**How to complete this task**: Repeat exactly the lines below that lie between the line with "Write For Us (20, 42)" and the line with "Contact (16, 33)", counting both of those lines as part of the answer.

**Source material**:
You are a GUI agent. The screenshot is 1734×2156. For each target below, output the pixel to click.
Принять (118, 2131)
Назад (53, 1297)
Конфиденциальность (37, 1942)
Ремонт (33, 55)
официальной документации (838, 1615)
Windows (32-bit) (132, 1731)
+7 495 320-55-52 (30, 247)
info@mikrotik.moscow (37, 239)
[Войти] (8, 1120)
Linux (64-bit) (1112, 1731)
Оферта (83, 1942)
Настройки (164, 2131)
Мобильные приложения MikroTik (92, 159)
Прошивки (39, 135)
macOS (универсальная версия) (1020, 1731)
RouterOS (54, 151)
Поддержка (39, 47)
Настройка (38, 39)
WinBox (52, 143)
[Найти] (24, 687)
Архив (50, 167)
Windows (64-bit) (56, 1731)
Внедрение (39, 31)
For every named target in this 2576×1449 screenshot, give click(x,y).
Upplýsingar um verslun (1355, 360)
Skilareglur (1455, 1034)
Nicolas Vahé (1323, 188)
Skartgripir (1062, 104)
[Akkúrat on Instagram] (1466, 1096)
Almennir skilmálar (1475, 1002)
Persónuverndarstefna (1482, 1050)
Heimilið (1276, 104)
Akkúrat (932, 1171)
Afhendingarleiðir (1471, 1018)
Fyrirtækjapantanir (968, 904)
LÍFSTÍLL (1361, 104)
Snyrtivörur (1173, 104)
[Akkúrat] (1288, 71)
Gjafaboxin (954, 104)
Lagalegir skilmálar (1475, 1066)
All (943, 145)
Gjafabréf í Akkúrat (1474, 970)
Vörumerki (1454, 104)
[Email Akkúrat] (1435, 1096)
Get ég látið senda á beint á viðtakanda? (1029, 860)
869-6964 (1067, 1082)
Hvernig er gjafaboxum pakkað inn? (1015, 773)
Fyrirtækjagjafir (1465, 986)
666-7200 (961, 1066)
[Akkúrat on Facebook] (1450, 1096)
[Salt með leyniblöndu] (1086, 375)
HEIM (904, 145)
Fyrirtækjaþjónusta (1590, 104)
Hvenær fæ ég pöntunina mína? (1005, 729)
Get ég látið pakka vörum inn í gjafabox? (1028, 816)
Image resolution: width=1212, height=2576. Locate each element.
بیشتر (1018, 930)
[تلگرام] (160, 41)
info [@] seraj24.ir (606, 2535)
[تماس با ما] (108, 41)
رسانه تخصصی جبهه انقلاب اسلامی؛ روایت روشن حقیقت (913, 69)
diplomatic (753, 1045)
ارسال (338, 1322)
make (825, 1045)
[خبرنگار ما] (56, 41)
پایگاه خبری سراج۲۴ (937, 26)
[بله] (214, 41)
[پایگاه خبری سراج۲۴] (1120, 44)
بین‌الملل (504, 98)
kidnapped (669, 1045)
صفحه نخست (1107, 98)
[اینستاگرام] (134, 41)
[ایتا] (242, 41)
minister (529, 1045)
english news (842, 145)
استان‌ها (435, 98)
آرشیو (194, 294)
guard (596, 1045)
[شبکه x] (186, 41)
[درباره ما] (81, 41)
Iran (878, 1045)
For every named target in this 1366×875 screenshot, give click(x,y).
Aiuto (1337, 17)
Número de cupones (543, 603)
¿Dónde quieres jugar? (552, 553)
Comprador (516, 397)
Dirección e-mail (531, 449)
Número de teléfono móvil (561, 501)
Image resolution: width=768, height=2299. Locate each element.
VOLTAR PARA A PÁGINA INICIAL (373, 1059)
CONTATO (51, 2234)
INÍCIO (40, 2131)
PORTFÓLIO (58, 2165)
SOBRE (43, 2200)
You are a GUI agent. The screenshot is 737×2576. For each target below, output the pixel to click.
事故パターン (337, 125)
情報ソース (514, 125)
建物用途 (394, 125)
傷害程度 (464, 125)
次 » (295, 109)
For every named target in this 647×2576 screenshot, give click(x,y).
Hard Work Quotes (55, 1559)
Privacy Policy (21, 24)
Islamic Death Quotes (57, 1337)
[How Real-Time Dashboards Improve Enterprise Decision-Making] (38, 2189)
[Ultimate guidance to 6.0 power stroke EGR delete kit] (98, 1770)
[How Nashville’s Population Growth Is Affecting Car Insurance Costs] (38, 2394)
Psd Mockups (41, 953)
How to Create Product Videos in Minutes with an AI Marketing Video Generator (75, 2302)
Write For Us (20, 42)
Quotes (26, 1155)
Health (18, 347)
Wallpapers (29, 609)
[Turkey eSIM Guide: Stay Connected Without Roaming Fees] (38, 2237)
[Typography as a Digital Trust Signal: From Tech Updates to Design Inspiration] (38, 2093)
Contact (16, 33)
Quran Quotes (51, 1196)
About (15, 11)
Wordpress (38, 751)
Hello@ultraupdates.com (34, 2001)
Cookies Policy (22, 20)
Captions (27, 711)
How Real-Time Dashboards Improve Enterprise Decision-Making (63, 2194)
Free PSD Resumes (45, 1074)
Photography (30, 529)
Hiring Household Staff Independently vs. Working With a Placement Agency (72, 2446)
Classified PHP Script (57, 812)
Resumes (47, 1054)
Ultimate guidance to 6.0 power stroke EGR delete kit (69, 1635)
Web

**Final answer**:
Write For Us (20, 42)
Quotes (26, 1155)
Health (18, 347)
Wallpapers (29, 609)
[Turkey eSIM Guide: Stay Connected Without Roaming Fees] (38, 2237)
[Typography as a Digital Trust Signal: From Tech Updates to Design Inspiration] (38, 2093)
Contact (16, 33)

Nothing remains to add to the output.